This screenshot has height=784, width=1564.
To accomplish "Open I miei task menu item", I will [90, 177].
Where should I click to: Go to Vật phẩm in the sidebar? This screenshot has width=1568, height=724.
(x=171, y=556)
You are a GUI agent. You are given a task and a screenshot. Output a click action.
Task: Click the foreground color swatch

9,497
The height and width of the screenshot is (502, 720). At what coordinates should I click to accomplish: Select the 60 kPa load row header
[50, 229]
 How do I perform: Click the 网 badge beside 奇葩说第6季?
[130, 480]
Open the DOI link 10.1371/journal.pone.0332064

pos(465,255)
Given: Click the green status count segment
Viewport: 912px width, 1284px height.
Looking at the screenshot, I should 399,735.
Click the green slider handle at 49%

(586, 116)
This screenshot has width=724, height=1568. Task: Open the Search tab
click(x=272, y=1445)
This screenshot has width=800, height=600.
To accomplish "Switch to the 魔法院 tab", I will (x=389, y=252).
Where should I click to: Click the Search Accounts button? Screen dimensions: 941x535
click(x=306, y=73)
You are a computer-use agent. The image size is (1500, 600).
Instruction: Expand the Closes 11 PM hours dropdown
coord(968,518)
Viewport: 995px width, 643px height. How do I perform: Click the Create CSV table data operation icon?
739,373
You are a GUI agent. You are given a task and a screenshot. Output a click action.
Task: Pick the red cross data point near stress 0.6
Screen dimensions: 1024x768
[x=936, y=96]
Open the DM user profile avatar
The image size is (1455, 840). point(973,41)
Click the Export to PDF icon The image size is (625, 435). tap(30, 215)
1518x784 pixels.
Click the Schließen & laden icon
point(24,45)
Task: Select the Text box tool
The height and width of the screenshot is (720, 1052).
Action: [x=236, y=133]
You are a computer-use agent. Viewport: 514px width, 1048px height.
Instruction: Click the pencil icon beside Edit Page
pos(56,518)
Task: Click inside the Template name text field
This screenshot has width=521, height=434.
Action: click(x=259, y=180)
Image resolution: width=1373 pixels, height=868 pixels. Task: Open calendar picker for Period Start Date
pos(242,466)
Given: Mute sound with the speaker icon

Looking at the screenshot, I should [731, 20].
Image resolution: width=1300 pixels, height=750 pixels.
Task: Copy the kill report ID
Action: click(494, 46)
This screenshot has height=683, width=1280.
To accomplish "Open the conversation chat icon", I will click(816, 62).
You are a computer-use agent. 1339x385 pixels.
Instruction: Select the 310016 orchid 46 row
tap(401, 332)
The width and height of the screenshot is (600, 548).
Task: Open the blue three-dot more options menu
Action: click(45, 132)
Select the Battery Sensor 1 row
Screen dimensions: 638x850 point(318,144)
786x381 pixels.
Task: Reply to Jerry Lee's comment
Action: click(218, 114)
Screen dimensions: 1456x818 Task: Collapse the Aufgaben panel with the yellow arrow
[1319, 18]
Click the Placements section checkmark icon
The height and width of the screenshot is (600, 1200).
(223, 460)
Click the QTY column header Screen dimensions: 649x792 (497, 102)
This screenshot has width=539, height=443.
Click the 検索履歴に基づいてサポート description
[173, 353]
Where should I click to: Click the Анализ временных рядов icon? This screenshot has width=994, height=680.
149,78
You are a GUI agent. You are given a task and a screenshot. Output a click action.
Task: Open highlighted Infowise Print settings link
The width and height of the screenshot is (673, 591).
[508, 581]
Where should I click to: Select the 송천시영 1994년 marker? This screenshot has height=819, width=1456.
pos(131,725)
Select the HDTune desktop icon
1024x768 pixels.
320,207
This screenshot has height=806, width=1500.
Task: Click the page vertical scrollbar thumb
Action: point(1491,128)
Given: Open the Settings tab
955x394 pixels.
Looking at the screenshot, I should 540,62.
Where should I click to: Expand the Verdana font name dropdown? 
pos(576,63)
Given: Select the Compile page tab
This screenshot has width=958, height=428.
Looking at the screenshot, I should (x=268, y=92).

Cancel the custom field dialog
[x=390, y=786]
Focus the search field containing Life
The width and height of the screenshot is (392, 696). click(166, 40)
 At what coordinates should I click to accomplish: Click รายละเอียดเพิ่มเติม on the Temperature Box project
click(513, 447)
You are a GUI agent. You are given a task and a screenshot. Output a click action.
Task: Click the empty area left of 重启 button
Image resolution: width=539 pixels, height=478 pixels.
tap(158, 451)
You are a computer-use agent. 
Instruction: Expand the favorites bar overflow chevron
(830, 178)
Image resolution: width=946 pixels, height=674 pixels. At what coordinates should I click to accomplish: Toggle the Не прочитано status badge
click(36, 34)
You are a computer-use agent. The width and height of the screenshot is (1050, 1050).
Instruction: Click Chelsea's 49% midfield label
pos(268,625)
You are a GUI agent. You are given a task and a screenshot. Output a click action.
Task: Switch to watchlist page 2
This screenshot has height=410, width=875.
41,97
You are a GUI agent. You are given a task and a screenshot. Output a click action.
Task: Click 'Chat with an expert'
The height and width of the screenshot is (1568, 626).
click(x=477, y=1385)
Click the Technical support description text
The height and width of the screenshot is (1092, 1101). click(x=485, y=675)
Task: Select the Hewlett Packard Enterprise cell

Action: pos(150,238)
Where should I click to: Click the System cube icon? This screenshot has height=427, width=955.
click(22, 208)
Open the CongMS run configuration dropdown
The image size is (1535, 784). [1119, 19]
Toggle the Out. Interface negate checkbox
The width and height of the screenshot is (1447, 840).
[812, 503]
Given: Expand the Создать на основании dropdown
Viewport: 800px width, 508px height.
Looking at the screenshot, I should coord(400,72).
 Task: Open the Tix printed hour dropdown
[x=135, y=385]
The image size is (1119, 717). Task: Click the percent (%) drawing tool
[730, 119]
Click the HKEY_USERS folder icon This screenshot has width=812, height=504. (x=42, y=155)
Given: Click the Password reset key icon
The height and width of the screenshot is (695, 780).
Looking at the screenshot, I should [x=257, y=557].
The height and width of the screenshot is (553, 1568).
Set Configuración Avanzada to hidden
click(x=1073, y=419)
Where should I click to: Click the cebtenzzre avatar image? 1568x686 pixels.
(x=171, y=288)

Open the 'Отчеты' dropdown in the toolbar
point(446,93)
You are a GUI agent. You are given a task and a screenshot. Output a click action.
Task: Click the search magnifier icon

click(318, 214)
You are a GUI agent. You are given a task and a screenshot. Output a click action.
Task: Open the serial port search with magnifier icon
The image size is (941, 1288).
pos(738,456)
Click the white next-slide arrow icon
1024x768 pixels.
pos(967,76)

□ □ □ □ □ □ □

Short task » Revise the material above so that every "GUI agent" becomes "GUI assistant", leaving all other text unchanged.

Expected answer »
This screenshot has height=784, width=1564.
To accomplish "Open I miei task menu item", I will [90, 177].
Where should I click to: Go to Vật phẩm in the sidebar? This screenshot has width=1568, height=724.
(x=171, y=556)
You are a GUI assistant. You are given a task and a screenshot. Output a click action.
Task: Click the foreground color swatch

9,497
The height and width of the screenshot is (502, 720). At what coordinates should I click to accomplish: Select the 60 kPa load row header
[50, 229]
 How do I perform: Click the 网 badge beside 奇葩说第6季?
[130, 480]
Open the DOI link 10.1371/journal.pone.0332064

pos(465,255)
Given: Click the green status count segment
Viewport: 912px width, 1284px height.
Looking at the screenshot, I should 399,735.
Click the green slider handle at 49%

(586, 116)
This screenshot has width=724, height=1568. Task: Open the Search tab
click(x=272, y=1445)
This screenshot has width=800, height=600.
To accomplish "Switch to the 魔法院 tab", I will (x=389, y=252).
Where should I click to: Click the Search Accounts button? Screen dimensions: 941x535
click(x=306, y=73)
You are a computer-use agent. The image size is (1500, 600).
Instruction: Expand the Closes 11 PM hours dropdown
coord(968,518)
Viewport: 995px width, 643px height. How do I perform: Click the Create CSV table data operation icon?
739,373
You are a GUI assistant. You are given a task and a screenshot. Output a click action.
Task: Pick the red cross data point near stress 0.6
Screen dimensions: 1024x768
[x=936, y=96]
Open the DM user profile avatar
The image size is (1455, 840). point(973,41)
Click the Export to PDF icon The image size is (625, 435). tap(30, 215)
1518x784 pixels.
Click the Schließen & laden icon
point(24,45)
Task: Select the Text box tool
The height and width of the screenshot is (720, 1052).
Action: [x=236, y=133]
You are a computer-use agent. Viewport: 514px width, 1048px height.
Instruction: Click the pencil icon beside Edit Page
pos(56,518)
Task: Click inside the Template name text field
This screenshot has width=521, height=434.
Action: click(x=259, y=180)
Image resolution: width=1373 pixels, height=868 pixels. Task: Open calendar picker for Period Start Date
pos(242,466)
Given: Mute sound with the speaker icon

Looking at the screenshot, I should [731, 20].
Image resolution: width=1300 pixels, height=750 pixels.
Task: Copy the kill report ID
Action: click(494, 46)
This screenshot has height=683, width=1280.
To accomplish "Open the conversation chat icon", I will click(816, 62).
You are a computer-use agent. 1339x385 pixels.
Instruction: Select the 310016 orchid 46 row
tap(401, 332)
The width and height of the screenshot is (600, 548).
Task: Open the blue three-dot more options menu
Action: click(45, 132)
Select the Battery Sensor 1 row
Screen dimensions: 638x850 point(318,144)
786x381 pixels.
Task: Reply to Jerry Lee's comment
Action: click(218, 114)
Screen dimensions: 1456x818 Task: Collapse the Aufgaben panel with the yellow arrow
[1319, 18]
Click the Placements section checkmark icon
The height and width of the screenshot is (600, 1200).
(223, 460)
Click the QTY column header Screen dimensions: 649x792 (497, 102)
This screenshot has width=539, height=443.
Click the 検索履歴に基づいてサポート description
[173, 353]
Where should I click to: Click the Анализ временных рядов icon? This screenshot has width=994, height=680.
149,78
You are a GUI assistant. You are given a task and a screenshot. Output a click action.
Task: Open highlighted Infowise Print settings link
The width and height of the screenshot is (673, 591).
[508, 581]
Where should I click to: Select the 송천시영 1994년 marker? This screenshot has height=819, width=1456.
pos(131,725)
Select the HDTune desktop icon
1024x768 pixels.
320,207
This screenshot has height=806, width=1500.
Task: Click the page vertical scrollbar thumb
Action: point(1491,128)
Given: Open the Settings tab
955x394 pixels.
Looking at the screenshot, I should 540,62.
Where should I click to: Expand the Verdana font name dropdown? 
pos(576,63)
Given: Select the Compile page tab
This screenshot has width=958, height=428.
Looking at the screenshot, I should (x=268, y=92).

Cancel the custom field dialog
[x=390, y=786]
Focus the search field containing Life
The width and height of the screenshot is (392, 696). click(166, 40)
 At what coordinates should I click to accomplish: Click รายละเอียดเพิ่มเติม on the Temperature Box project
click(513, 447)
You are a GUI assistant. You are given a task and a screenshot. Output a click action.
Task: Click the empty area left of 重启 button
Image resolution: width=539 pixels, height=478 pixels.
tap(158, 451)
You are a computer-use agent. 
Instruction: Expand the favorites bar overflow chevron
(830, 178)
Image resolution: width=946 pixels, height=674 pixels. At what coordinates should I click to accomplish: Toggle the Не прочитано status badge
click(36, 34)
You are a computer-use agent. The width and height of the screenshot is (1050, 1050).
Instruction: Click Chelsea's 49% midfield label
pos(268,625)
You are a GUI assistant. You are given a task and a screenshot. Output a click action.
Task: Switch to watchlist page 2
This screenshot has height=410, width=875.
41,97
You are a GUI assistant. You are given a task and a screenshot. Output a click action.
Task: Click 'Chat with an expert'
The height and width of the screenshot is (1568, 626).
click(x=477, y=1385)
Click the Technical support description text
The height and width of the screenshot is (1092, 1101). click(x=485, y=675)
Task: Select the Hewlett Packard Enterprise cell

Action: pos(150,238)
Where should I click to: Click the System cube icon? This screenshot has height=427, width=955.
click(22, 208)
Open the CongMS run configuration dropdown
The image size is (1535, 784). [1119, 19]
Toggle the Out. Interface negate checkbox
The width and height of the screenshot is (1447, 840).
[812, 503]
Given: Expand the Создать на основании dropdown
Viewport: 800px width, 508px height.
Looking at the screenshot, I should coord(400,72).
 Task: Open the Tix printed hour dropdown
[x=135, y=385]
The image size is (1119, 717). Task: Click the percent (%) drawing tool
[730, 119]
Click the HKEY_USERS folder icon This screenshot has width=812, height=504. (x=42, y=155)
Given: Click the Password reset key icon
The height and width of the screenshot is (695, 780).
Looking at the screenshot, I should [x=257, y=557].
The height and width of the screenshot is (553, 1568).
Set Configuración Avanzada to hidden
click(x=1073, y=419)
Where should I click to: Click the cebtenzzre avatar image? 1568x686 pixels.
(x=171, y=288)

Open the 'Отчеты' dropdown in the toolbar
point(446,93)
You are a GUI assistant. You are given a task and a screenshot. Output a click action.
Task: Click the search magnifier icon

click(318, 214)
You are a GUI assistant. You are given a task and a screenshot. Output a click action.
Task: Open the serial port search with magnifier icon
The image size is (941, 1288).
pos(738,456)
Click the white next-slide arrow icon
1024x768 pixels.
pos(967,76)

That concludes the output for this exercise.